Joyeusetés galantes et autres/IV. — Au Bordel

Joyeusetés galantes et autresA l’Enseigne du Beau Triorchis (Mlle Doucé) (p. 16-19).

IV

AU BORDEL[1]

I



Un soir noir de tristesse et d’ennui, je heurtai
À la porte d’un bouge horrible, ouvrant sa gueule
Sur une impasse. Là trônait, baroque aïeule,
Une duègne au profil drôlement contracté.


J’entrai vite, et mon choix fut bientôt arrêté,
Je saisis une fille atroce, à la chair veule,
Que je vis à l’écart, inerte, bâillant, seule,
Inspectant le plafond d’un regard hébété.

Oh ! la terrible nuit d’amour que nous passâmes !
Ironiques baisers, pleins de honte, où nos âmes
Frissonnaient de dégoût, où se levaient nos cœurs !

Mais je préfère encor cette drôlesse immonde
À celle que j’aimais d’une amour si profonde,
Et qui me séduisait par ses fausses langueurs.

II



Ô fille ! sur ta chair infâme, j’humilie
Mon cœur encore trahi, cet éternel benêt
À qui deux morts n’ont pu suffire, et qui renaît
Pour la douleur, pour la démence et la folie.

J’userai tout le fard de ta lèvre pâlie,
Je pétrirai tes seins montrueux, si ce n’est

Pour être heureux, du moins, ô femelle avilie,
Pour savoir ce que dans les bourbiers on connaît !

Et je me griserai de tous les parfums sales
Qui poissent tes cheveux aux ondes colossales,
Dérobant les hideux stigmates de ton dos ;

Et je veux exprimer dans un baiser suprême,
Baiser de bête fauve ou grince le blasphème,
Ce que mon âme encor renferme de sanglots !

III



Ce que je veux, c’est la débauche crapuleuse
Hurlant au fond d’un bouge où ricane Satan,
Où sur tous les objets une vapeur s’étend,
Sinistre, noire, horrible, informe et nébuleuse.

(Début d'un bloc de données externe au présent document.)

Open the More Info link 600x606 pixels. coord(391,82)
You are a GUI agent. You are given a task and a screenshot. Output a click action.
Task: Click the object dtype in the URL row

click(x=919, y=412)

Là, mon âme oubliant sa candeur bienheureuse,
Rira du rire affreux qu’en enfer on entend.
Pour guérir ma blessure étrange et douloureuse
J’appelle à mon secours les vendeurs d’orviétan.


C’est une femme aussi, la catin répugnante
Dont je bois sans remords la salive stagnante ;
C’est une femme aussi, comme toi, comme toi !

Être pervers et faux, profil d’ange, âme lâche
Qui tortures mon être ulcéré sans relâche,
Ô femme à qui j’avais donné toute ma foi !


  1. Le vidame de la Braguette ayant eu, un jour, le bordel triste, consacra par une éphéméride en trois sonnets ce cas singulier.